I just saw a post in a livejournal community about this
article and went on a rant.
I hate these kinds of articles. Yes, racism and bigotry are unacceptable, from anyone, including queers. But this smacks of discourses about "reverse racism" towards white people. And I hate it when queers use
"like race arugments," so I am going to do my best to talk about the structure of the work of phobia in general and the ways in which racisms and homophobias overlap and support each other.
I don't believe in reverse racism, and I don't believe in reverse homophobia or heterophobia or whatever.
People accept these ideas of reverse-whatever only because of a culturally pervasive refusal to recognize, understand, or dismantle institutional and dominant/hegemonic phobias and oppression. When racism and homophobia become defined only as interpersonal communication or violence (slurs yelled in public, an isolated bashing), then, simplistically, once the oppressed group gains some cultural capital/power, stories of reverse racism/phobia emerge.

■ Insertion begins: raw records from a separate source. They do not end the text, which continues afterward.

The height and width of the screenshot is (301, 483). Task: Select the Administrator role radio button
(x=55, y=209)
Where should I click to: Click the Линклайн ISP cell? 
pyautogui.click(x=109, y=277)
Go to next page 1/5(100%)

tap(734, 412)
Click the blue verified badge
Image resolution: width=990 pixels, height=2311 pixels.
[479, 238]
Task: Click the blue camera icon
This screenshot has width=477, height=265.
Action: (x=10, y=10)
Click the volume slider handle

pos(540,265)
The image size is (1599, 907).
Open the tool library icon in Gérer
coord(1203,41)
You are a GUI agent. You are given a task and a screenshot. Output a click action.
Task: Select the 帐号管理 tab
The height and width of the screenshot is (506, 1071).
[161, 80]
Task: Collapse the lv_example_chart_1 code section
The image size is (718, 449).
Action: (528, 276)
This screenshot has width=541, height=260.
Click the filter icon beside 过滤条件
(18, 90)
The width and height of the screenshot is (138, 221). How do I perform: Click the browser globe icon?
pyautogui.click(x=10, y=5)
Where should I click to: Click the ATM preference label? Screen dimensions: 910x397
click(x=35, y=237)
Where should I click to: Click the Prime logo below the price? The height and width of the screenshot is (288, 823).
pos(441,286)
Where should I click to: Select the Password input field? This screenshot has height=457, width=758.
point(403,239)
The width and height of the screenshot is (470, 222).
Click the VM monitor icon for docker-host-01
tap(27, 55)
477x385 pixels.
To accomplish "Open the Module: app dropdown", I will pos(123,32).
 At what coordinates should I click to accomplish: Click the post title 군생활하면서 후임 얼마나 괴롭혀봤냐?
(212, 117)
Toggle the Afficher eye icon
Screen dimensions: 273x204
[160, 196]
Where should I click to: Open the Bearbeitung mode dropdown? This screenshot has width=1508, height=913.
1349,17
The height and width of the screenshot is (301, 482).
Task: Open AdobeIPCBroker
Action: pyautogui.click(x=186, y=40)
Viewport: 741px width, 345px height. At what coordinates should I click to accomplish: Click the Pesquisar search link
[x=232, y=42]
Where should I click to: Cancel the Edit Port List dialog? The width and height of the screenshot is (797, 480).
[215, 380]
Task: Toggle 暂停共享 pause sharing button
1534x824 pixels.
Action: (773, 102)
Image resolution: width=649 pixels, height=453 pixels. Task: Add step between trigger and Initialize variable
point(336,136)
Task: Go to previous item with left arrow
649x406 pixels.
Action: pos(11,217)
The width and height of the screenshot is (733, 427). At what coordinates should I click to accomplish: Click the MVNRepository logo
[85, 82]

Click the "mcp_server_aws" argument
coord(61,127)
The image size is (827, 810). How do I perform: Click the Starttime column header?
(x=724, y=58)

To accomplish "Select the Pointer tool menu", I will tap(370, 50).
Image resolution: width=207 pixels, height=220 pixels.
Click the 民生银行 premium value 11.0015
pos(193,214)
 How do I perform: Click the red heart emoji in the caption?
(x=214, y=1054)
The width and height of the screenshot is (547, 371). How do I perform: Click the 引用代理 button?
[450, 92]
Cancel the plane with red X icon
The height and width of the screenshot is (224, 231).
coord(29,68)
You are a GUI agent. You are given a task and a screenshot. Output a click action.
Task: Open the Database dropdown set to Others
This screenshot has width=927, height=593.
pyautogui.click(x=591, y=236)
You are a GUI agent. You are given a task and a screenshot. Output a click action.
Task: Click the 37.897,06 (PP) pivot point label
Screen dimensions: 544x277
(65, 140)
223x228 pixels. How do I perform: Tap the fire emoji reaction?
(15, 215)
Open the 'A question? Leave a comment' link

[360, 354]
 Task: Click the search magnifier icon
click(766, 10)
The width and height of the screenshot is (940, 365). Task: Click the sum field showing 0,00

What is missing from this analysis is the way in which racism and homophobia (and phobias in general, I think) are a constitutional part of the fabric of mainstream/dominant culture. Slurs from a passerby on the street are only the tip of the proverbial large, mostly underwater iceberg.
Slurs towards queers, people of color-- indeed, queer people of color -- echo beyond interpersonal interactions. They reverberate in the context of a racist, hetero-dominant society and carry the punch of hundreds of years of slavery, poverty, prison, violence, and oppression.
There is no such context, no such institutional or dominant cultural discourse that maligns and oppresses heterosexuals.
To equate queer bashings, the very real, lived, historical and present violence and experience of queer people with a some straight people being offended because they were called "breeders"... ??? That makes me livid beyond belief.
This kind of discourse is not innocuous. Whether or not the actions that are being complained about are right or wrong, the framing of the events in this manner is extremely dangerous to any real work against phobia and phobic violence in any society.